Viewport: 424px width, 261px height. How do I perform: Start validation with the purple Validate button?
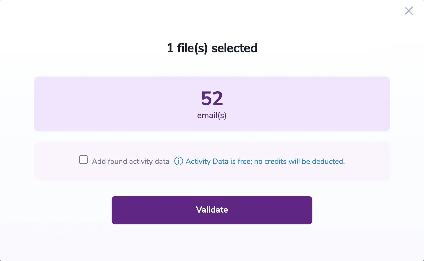(212, 210)
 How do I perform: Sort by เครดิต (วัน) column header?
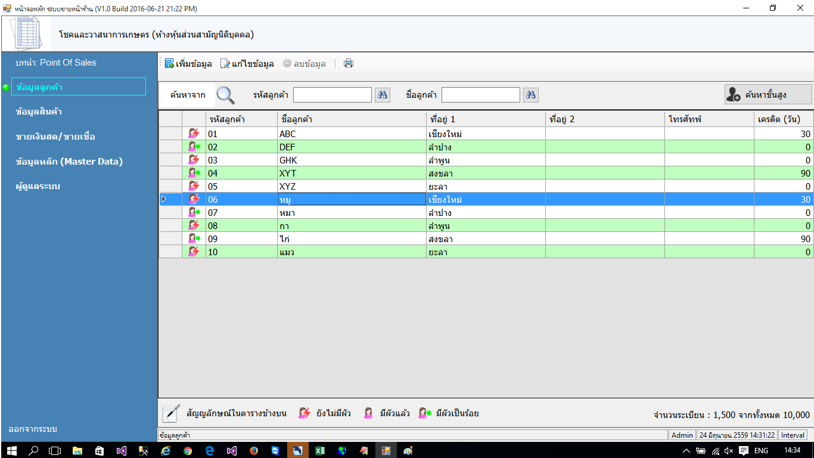(x=782, y=119)
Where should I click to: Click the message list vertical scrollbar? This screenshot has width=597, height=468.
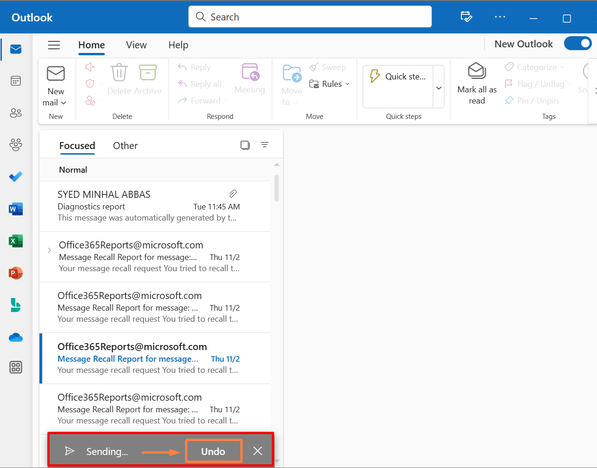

────────────────────────────────────────

ASSIGNMENT:
The copy you produce must match the entries above exactly, except that it has no pictures.

REPLY:
Viewport: 424px width, 261px height. How do I perform: Start validation with the purple Validate button?
(212, 210)
 How do I perform: Sort by เครดิต (วัน) column header?
(x=782, y=119)
Where should I click to: Click the message list vertical scrollbar? This screenshot has width=597, height=468.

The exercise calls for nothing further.